* [SHORT PROBLEM] Copy the listing below without any change, from its first line through the line containing "Action: [x=1941, y=998]". Include both of those lines.

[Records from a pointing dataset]

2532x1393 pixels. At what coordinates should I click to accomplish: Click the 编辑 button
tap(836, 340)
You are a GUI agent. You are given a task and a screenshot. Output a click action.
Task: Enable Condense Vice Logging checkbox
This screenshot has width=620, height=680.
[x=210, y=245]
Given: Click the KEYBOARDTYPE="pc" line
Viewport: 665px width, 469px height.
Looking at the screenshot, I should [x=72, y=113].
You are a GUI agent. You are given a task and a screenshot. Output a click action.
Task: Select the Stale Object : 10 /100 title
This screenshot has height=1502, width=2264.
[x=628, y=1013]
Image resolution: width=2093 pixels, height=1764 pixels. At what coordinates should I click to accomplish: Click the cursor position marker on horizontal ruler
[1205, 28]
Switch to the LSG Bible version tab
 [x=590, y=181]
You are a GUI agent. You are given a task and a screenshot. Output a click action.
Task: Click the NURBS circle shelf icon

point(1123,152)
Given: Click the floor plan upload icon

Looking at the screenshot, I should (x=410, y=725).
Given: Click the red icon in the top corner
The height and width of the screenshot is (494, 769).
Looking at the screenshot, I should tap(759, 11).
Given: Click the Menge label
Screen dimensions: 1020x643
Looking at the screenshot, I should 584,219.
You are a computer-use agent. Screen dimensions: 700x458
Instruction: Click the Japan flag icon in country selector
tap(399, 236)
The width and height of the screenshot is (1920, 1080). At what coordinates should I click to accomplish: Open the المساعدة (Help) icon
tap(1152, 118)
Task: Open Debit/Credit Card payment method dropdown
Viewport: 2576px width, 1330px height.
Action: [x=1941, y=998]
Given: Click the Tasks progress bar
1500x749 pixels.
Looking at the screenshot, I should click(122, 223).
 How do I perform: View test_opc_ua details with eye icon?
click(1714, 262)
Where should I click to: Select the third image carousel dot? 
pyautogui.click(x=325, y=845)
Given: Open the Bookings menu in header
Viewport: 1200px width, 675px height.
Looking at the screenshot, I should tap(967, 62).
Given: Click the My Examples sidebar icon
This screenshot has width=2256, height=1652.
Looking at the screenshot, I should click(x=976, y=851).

* [ANSWER TO THE PROBLEM]
2532x1393 pixels. At what coordinates should I click to accomplish: Click the 编辑 button
tap(836, 340)
You are a GUI agent. You are given a task and a screenshot. Output a click action.
Task: Enable Condense Vice Logging checkbox
This screenshot has width=620, height=680.
[x=210, y=245]
Given: Click the KEYBOARDTYPE="pc" line
Viewport: 665px width, 469px height.
Looking at the screenshot, I should [x=72, y=113].
You are a GUI agent. You are given a task and a screenshot. Output a click action.
Task: Select the Stale Object : 10 /100 title
This screenshot has height=1502, width=2264.
[x=628, y=1013]
Image resolution: width=2093 pixels, height=1764 pixels. At what coordinates should I click to accomplish: Click the cursor position marker on horizontal ruler
[1205, 28]
Switch to the LSG Bible version tab
 [x=590, y=181]
You are a GUI agent. You are given a task and a screenshot. Output a click action.
Task: Click the NURBS circle shelf icon

point(1123,152)
Given: Click the floor plan upload icon

Looking at the screenshot, I should (x=410, y=725).
Given: Click the red icon in the top corner
The height and width of the screenshot is (494, 769).
Looking at the screenshot, I should tap(759, 11).
Given: Click the Menge label
Screen dimensions: 1020x643
Looking at the screenshot, I should 584,219.
You are a computer-use agent. Screen dimensions: 700x458
Instruction: Click the Japan flag icon in country selector
tap(399, 236)
The width and height of the screenshot is (1920, 1080). At what coordinates should I click to accomplish: Open the المساعدة (Help) icon
tap(1152, 118)
Task: Open Debit/Credit Card payment method dropdown
Viewport: 2576px width, 1330px height.
Action: [x=1941, y=998]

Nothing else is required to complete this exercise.